# [WORK TO BE COMPLETED]
Copy task, pictures excluded: set down exactly the lines from the one containing "Select 아카이브 from the context menu" to the end of the data below.

[Saved data entries]

= = = = = = =

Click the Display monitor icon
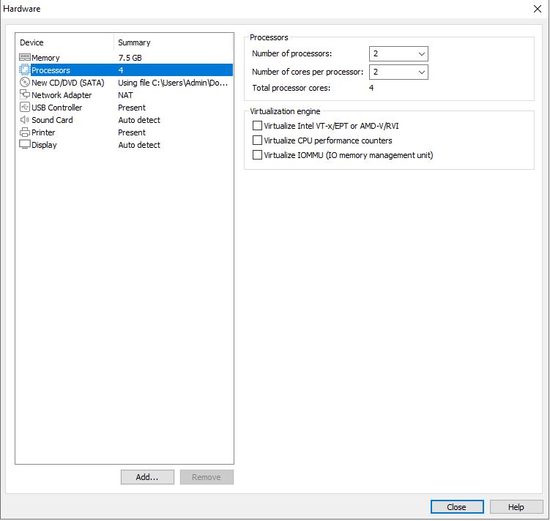The height and width of the screenshot is (521, 550). (x=25, y=145)
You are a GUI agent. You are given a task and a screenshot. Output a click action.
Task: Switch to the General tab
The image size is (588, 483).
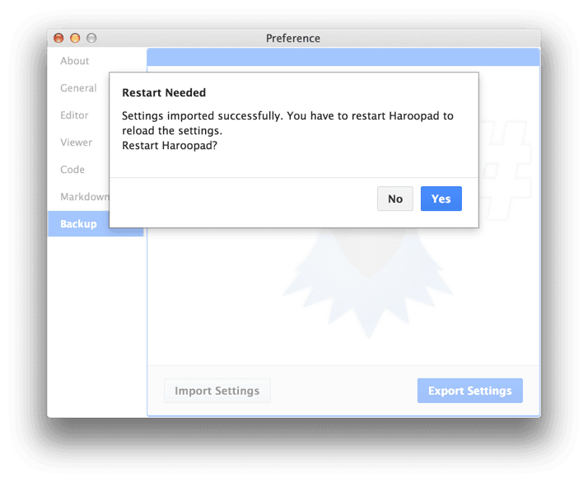78,88
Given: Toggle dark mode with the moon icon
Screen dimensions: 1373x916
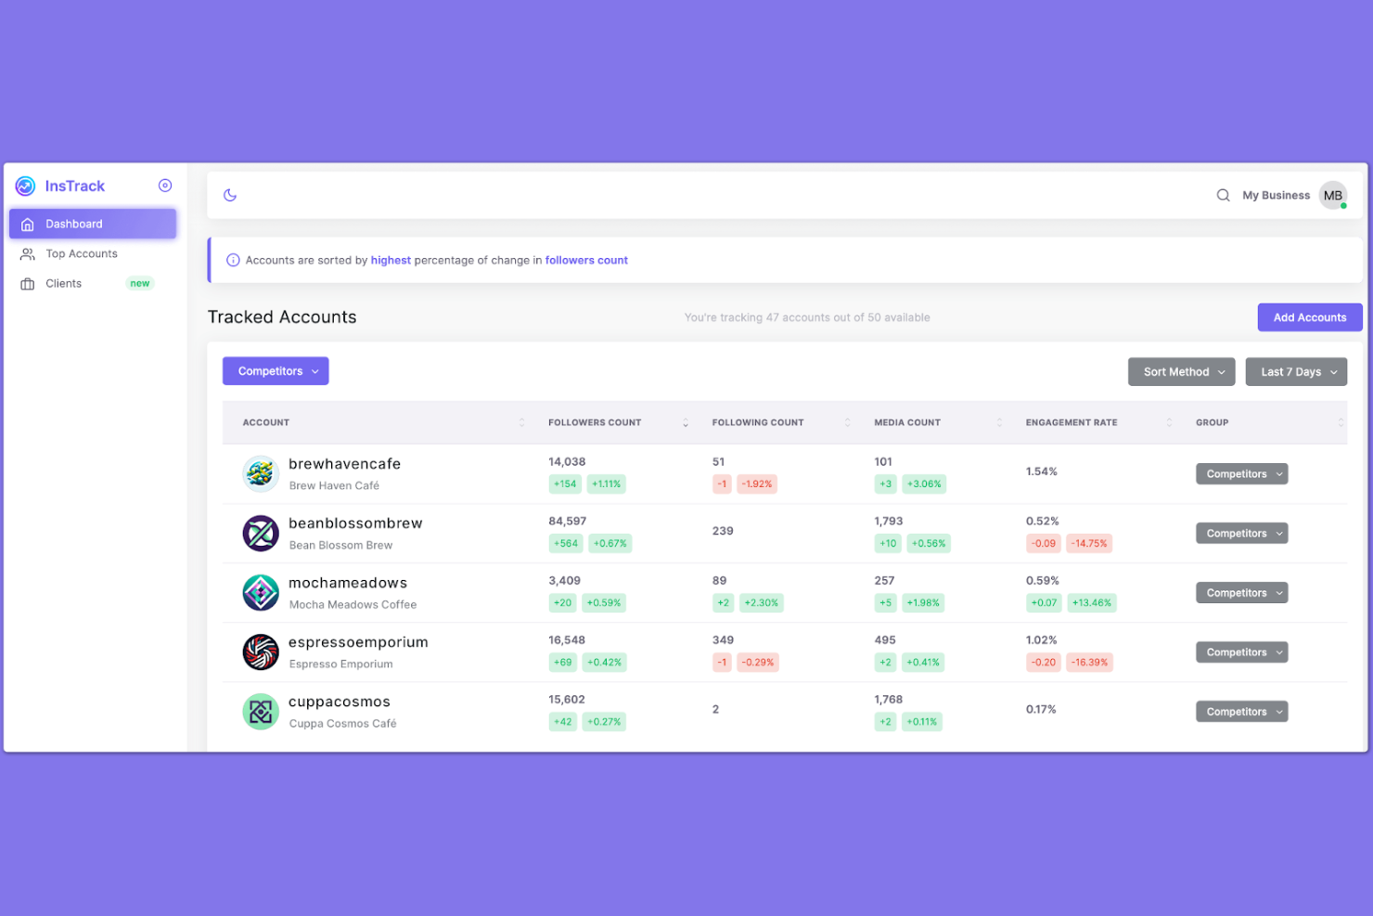Looking at the screenshot, I should 229,195.
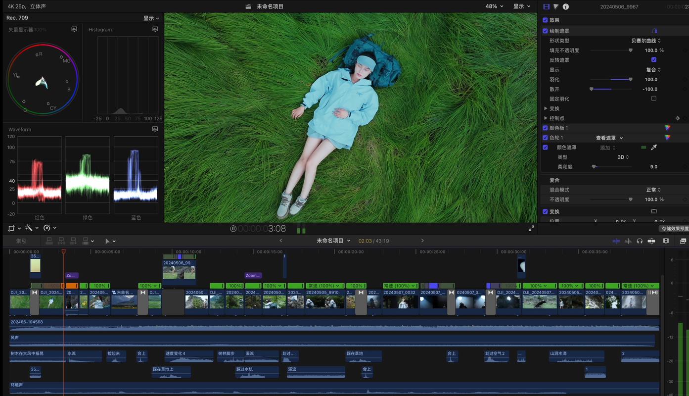
Task: Disable the 颜色板 1 effect checkbox
Action: (545, 128)
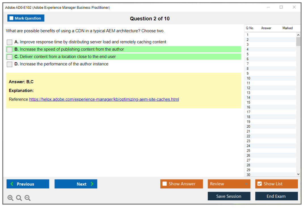Screen dimensions: 305x208
Task: Click Save Session button
Action: [229, 196]
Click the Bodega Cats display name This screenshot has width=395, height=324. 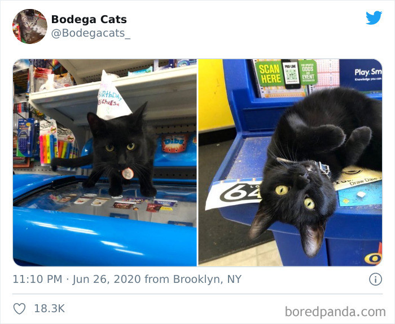(89, 19)
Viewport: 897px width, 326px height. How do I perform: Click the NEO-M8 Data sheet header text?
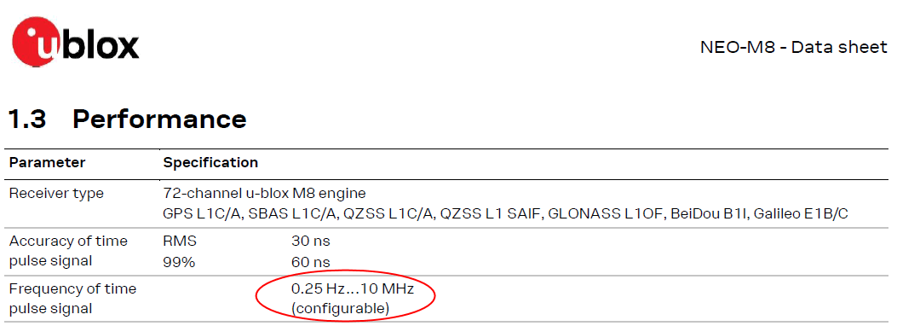(x=793, y=47)
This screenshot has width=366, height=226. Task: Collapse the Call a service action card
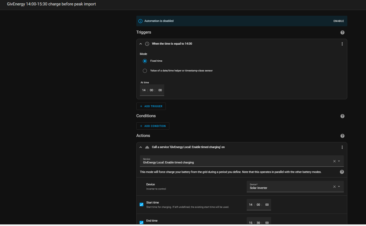click(140, 147)
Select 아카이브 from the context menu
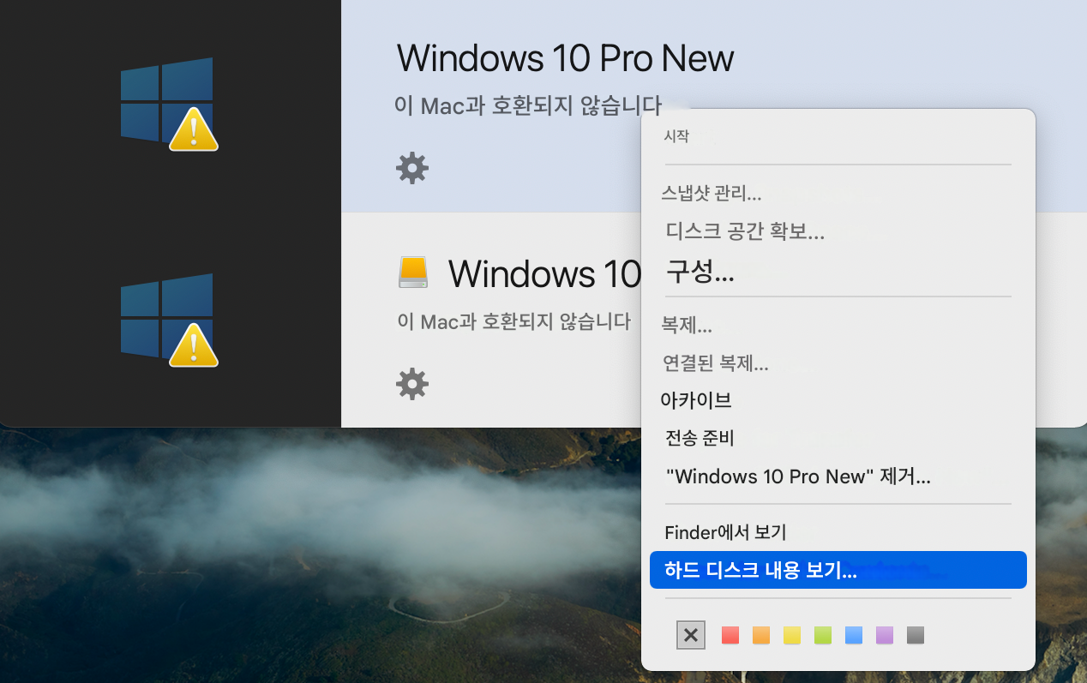The image size is (1087, 683). point(696,400)
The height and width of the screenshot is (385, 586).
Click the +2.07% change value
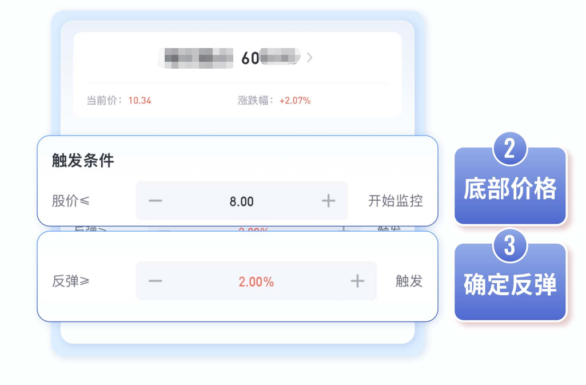point(295,101)
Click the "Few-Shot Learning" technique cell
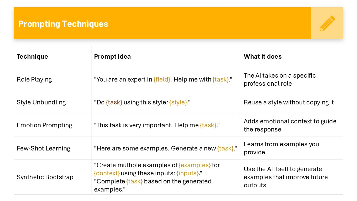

= = = = = = =

# [YOUR SOLUTION]
Select 아카이브 from the context menu
The image size is (1087, 683). point(696,400)
The height and width of the screenshot is (385, 586).
Click the +2.07% change value
point(295,101)
Click the "Few-Shot Learning" technique cell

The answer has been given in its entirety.